You also have some other options here – it defaults to displaying this group in the Directory, but if you’d like to keep yours more private, you can uncheck this. If you’re creating a networking group, I’d recommend against this – you want anyone on LinkedIn to be able to see your group in the directory and join it, even if you’re moderating it.
It also defaults to allowing members to display the logo on their profiles, and sends your connections a Network Update that you’ve created this group. Again, these are a good idea because it will increase the visibility of your group – connections of group members will see the logo and consider joining the group themselves (I do that all the time), and your own connections will see it come up in their news feed and have the chance to join.

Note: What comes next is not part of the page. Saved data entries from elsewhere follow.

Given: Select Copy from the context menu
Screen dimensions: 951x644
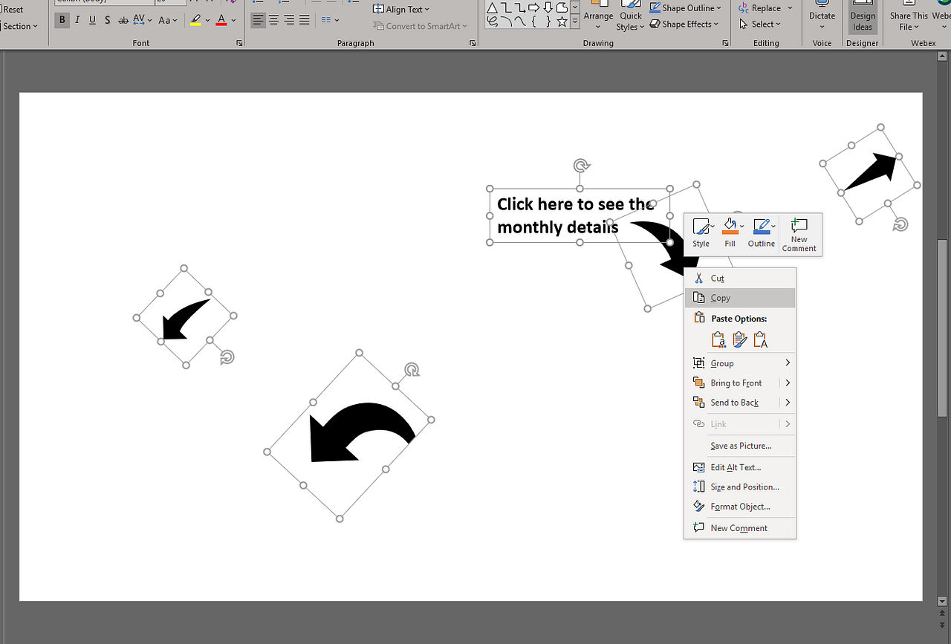Looking at the screenshot, I should coord(719,297).
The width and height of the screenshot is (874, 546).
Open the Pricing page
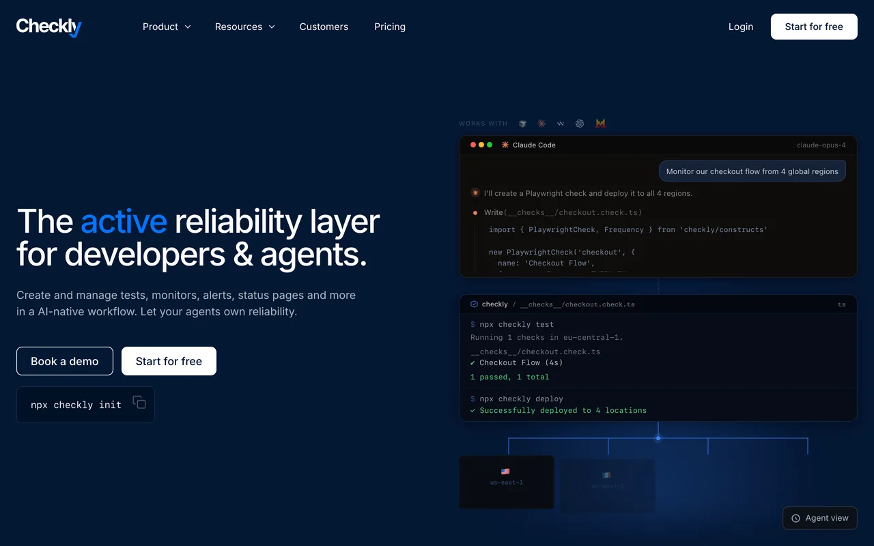tap(390, 27)
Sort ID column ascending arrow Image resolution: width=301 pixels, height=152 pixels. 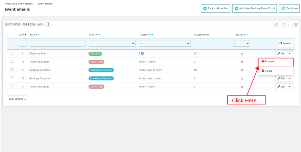coord(26,35)
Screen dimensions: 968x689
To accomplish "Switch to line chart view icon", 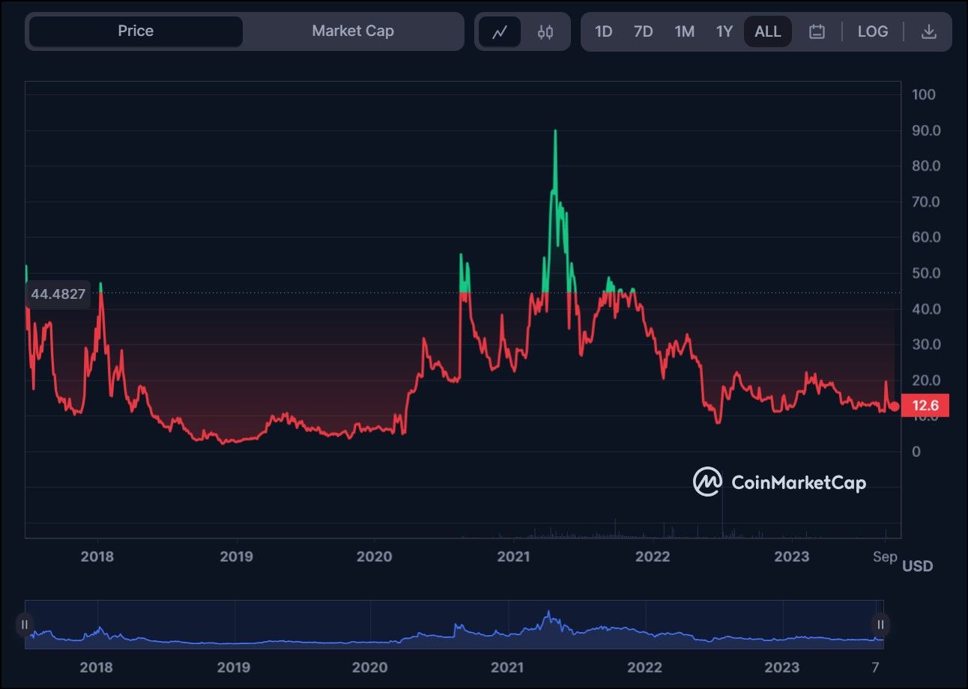I will (500, 31).
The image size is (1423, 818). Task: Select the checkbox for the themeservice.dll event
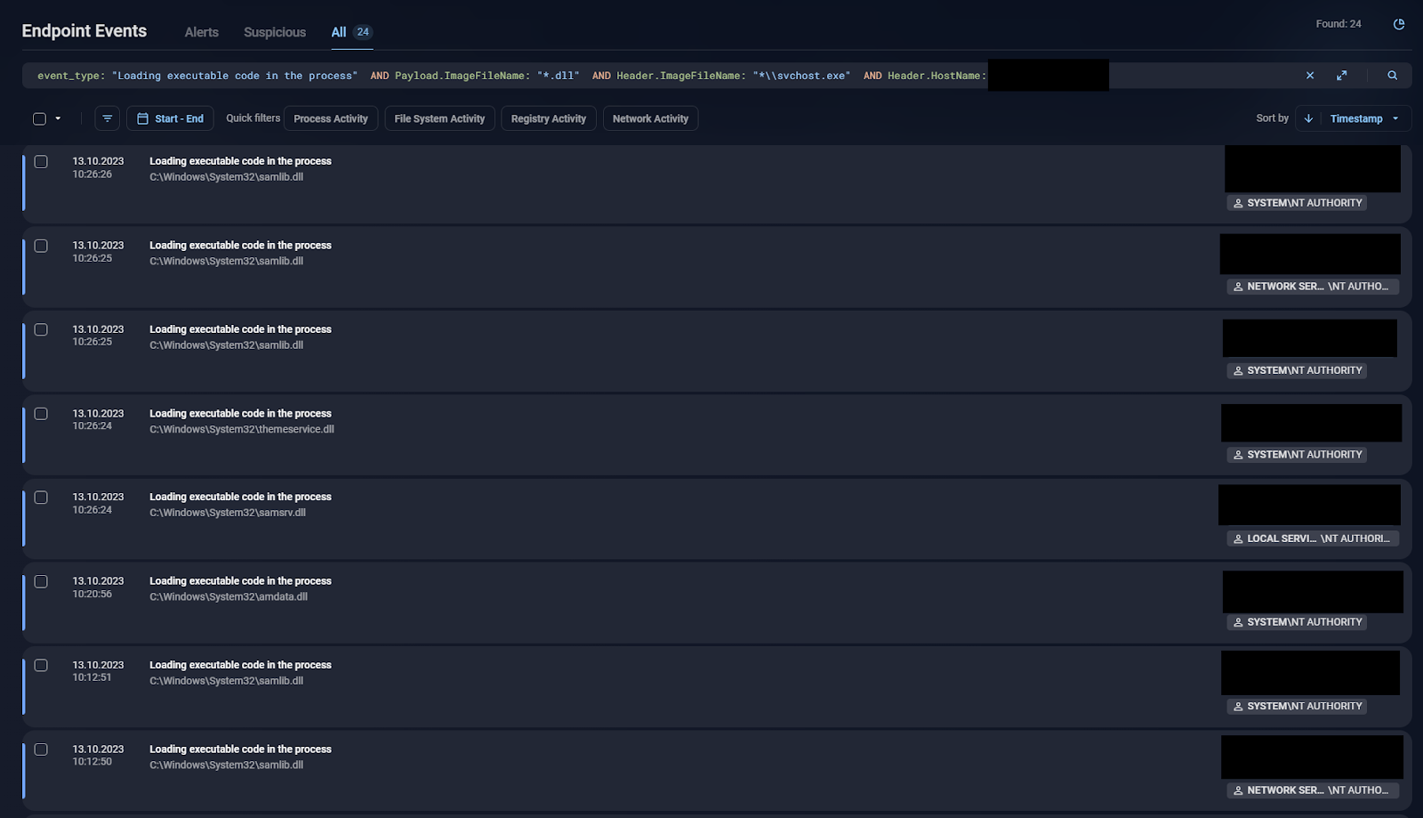(x=41, y=414)
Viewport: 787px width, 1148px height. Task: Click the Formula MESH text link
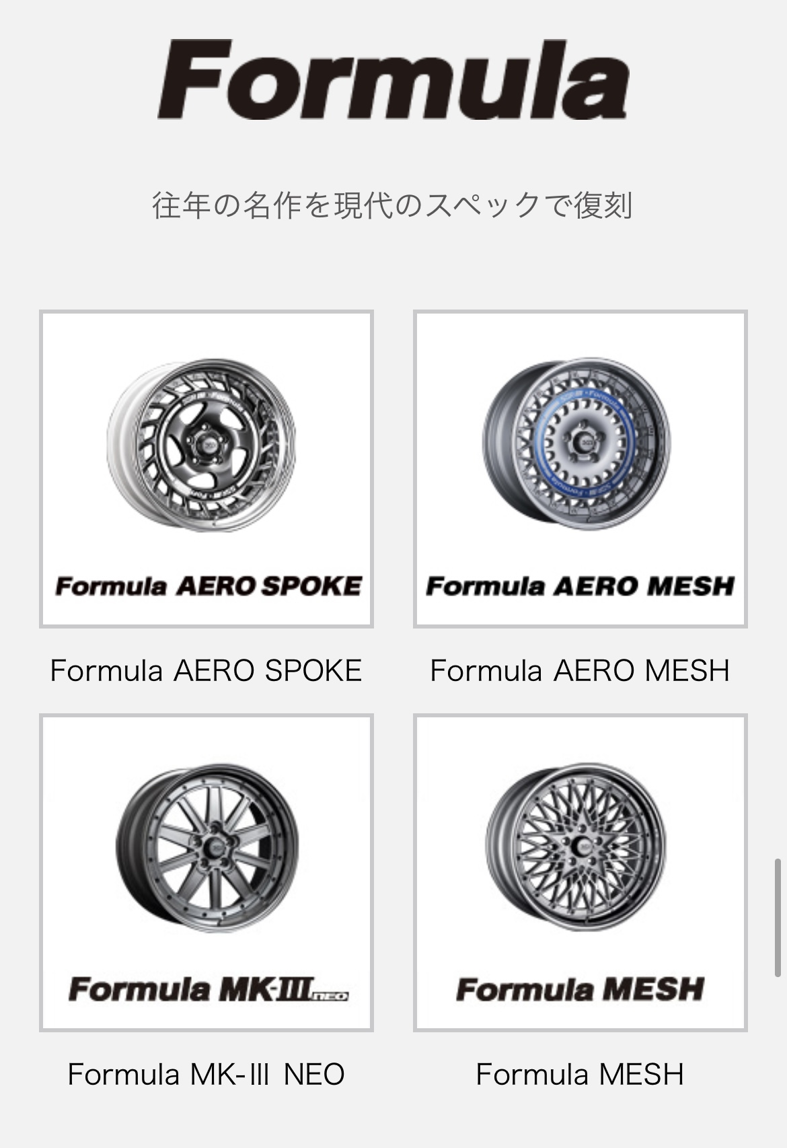click(580, 1075)
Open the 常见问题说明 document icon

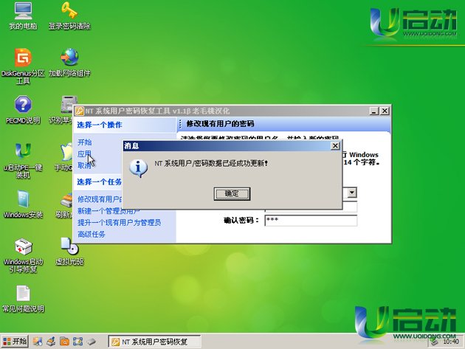click(x=23, y=294)
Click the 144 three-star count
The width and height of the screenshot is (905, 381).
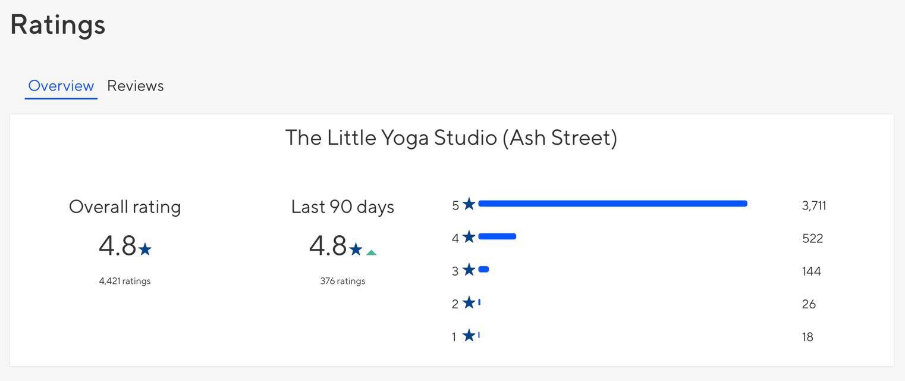pos(811,271)
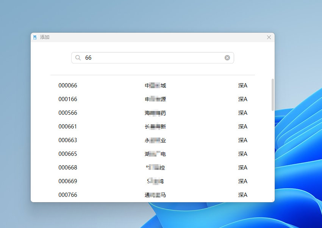Select stock code 000766
This screenshot has height=228, width=322.
coord(68,195)
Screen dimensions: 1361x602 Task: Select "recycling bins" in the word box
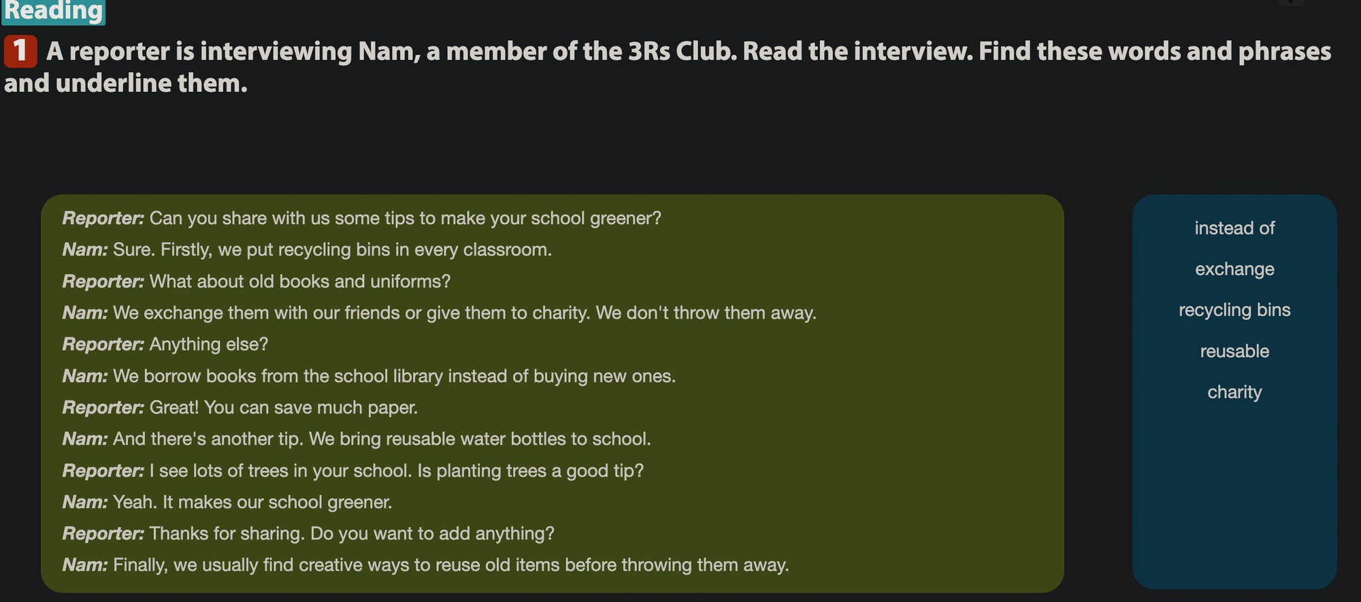(x=1234, y=310)
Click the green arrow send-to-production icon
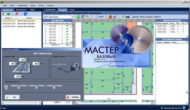 tap(9, 14)
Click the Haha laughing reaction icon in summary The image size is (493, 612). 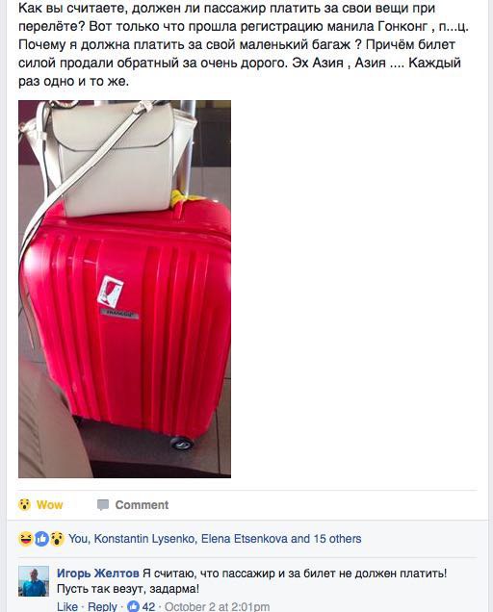(x=25, y=539)
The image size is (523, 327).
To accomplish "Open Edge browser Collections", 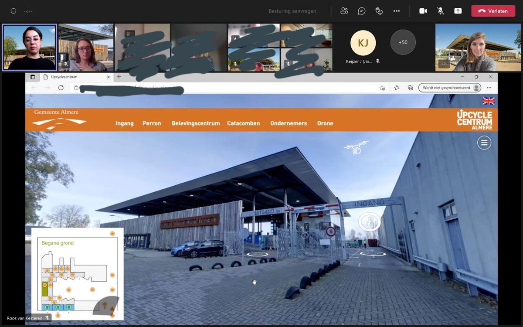I will [x=410, y=88].
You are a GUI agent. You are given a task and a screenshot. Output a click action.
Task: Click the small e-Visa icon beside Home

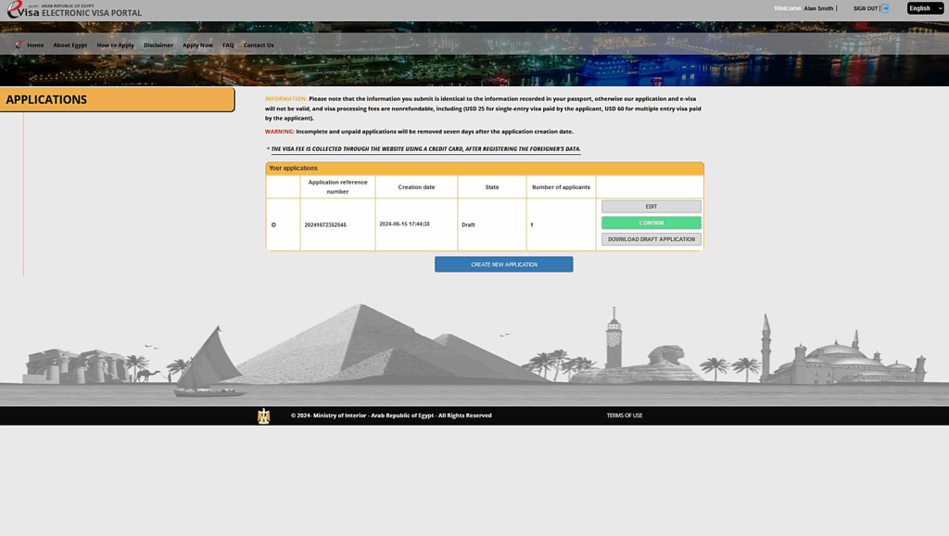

The next option is unchecked, but it enables you to allow members to invite others to the group. If you think that people would be interested in doing this, this can be particularly useful for a networking group. And finally, you can pre-approve members with email domains that you specify. If you have a lot of free time, go ahead and enable this (I’m actually considering going back and doing this for ILN members, since this wasn’t an option when I first created the group). But if you’re creating a subject-specific networking group, it’s unlikely that you’ll have a list of domain names that you want to approve.
There are four more settings you need to handle here before creating the group, and only one of them is required! The first is setting the language – this defaults to English, but with over half of LinkedIn’s members coming from outside the US, you may want to consider starting a group in your native language (if supported by LinkedIn). Or if you’re an English lawyer doing a lot of work with German clients, for example and you speak fluent German, create your group in German.
The next setting is for location. Again, this is optional, and is a checkbox that allows you to identify whether your group is based on a single geographic location. This can be very useful if you’re looking to put together a local networking group, because then it’s much easier to take the relationships you form offline. Since mine is a group based on a blog, which has readership everywhere, I won’t check this box.
The next setting may not be visible for you – this is for sending a Twitter announcement. I have it because my Twitter account is linked to LinkedIn, but it may not appear if you don’t have this set up. This defaults to being checked, and that’s fine with me.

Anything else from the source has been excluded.